[Exercise]: Given the material below, output exactly the lines from the line with "Instruction: Click SAVE" to the line with "Task: Open the", both ends included, and no other lines.

[Information given]:

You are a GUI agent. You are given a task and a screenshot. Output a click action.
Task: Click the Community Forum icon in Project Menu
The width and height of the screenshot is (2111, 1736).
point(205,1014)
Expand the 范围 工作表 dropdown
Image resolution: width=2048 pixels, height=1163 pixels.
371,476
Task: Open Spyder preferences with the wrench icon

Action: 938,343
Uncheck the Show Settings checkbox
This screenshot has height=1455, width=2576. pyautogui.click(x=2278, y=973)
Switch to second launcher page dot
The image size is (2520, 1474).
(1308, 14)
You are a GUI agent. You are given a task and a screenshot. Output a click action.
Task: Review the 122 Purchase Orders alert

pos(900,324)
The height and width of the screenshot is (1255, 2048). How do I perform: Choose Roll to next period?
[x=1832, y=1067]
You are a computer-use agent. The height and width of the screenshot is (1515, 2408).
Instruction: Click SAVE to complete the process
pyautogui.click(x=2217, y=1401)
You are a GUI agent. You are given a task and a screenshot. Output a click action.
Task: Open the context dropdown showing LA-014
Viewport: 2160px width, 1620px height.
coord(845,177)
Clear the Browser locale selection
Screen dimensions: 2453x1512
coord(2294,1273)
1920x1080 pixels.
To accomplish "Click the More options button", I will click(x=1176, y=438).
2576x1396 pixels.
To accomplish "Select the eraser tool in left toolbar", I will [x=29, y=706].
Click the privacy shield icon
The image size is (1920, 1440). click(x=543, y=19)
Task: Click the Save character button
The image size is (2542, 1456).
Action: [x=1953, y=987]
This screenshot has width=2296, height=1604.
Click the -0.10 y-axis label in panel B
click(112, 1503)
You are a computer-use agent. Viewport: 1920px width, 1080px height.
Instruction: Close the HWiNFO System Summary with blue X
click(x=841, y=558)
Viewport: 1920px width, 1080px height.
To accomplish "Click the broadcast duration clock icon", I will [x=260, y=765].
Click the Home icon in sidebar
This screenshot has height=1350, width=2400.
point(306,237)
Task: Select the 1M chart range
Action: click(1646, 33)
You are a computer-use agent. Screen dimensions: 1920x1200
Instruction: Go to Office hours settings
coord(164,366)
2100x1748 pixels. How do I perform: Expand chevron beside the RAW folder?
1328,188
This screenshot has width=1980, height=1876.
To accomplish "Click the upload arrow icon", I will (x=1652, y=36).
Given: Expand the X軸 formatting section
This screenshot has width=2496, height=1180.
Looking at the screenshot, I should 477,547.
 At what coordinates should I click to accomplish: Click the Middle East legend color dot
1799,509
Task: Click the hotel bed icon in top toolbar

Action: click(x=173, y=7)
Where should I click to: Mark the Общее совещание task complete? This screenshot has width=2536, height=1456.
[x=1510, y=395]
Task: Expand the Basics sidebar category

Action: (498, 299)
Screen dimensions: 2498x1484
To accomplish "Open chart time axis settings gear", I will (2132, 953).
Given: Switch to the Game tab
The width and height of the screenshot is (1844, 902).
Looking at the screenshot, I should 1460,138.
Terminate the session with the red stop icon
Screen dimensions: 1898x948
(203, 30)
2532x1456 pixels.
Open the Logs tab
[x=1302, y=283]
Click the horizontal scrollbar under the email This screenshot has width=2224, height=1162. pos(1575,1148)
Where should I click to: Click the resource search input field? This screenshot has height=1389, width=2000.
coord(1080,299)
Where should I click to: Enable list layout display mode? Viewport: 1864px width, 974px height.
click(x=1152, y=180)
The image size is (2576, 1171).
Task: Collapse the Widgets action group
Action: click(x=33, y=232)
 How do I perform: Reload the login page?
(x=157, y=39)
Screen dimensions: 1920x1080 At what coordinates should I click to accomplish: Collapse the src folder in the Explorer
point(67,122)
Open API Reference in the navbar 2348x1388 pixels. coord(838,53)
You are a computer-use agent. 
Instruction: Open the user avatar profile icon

[Result of the exercise]:
Instruction: Click SAVE to complete the process
pyautogui.click(x=2217, y=1401)
You are a GUI agent. You are given a task and a screenshot. Output a click action.
Task: Open the context dropdown showing LA-014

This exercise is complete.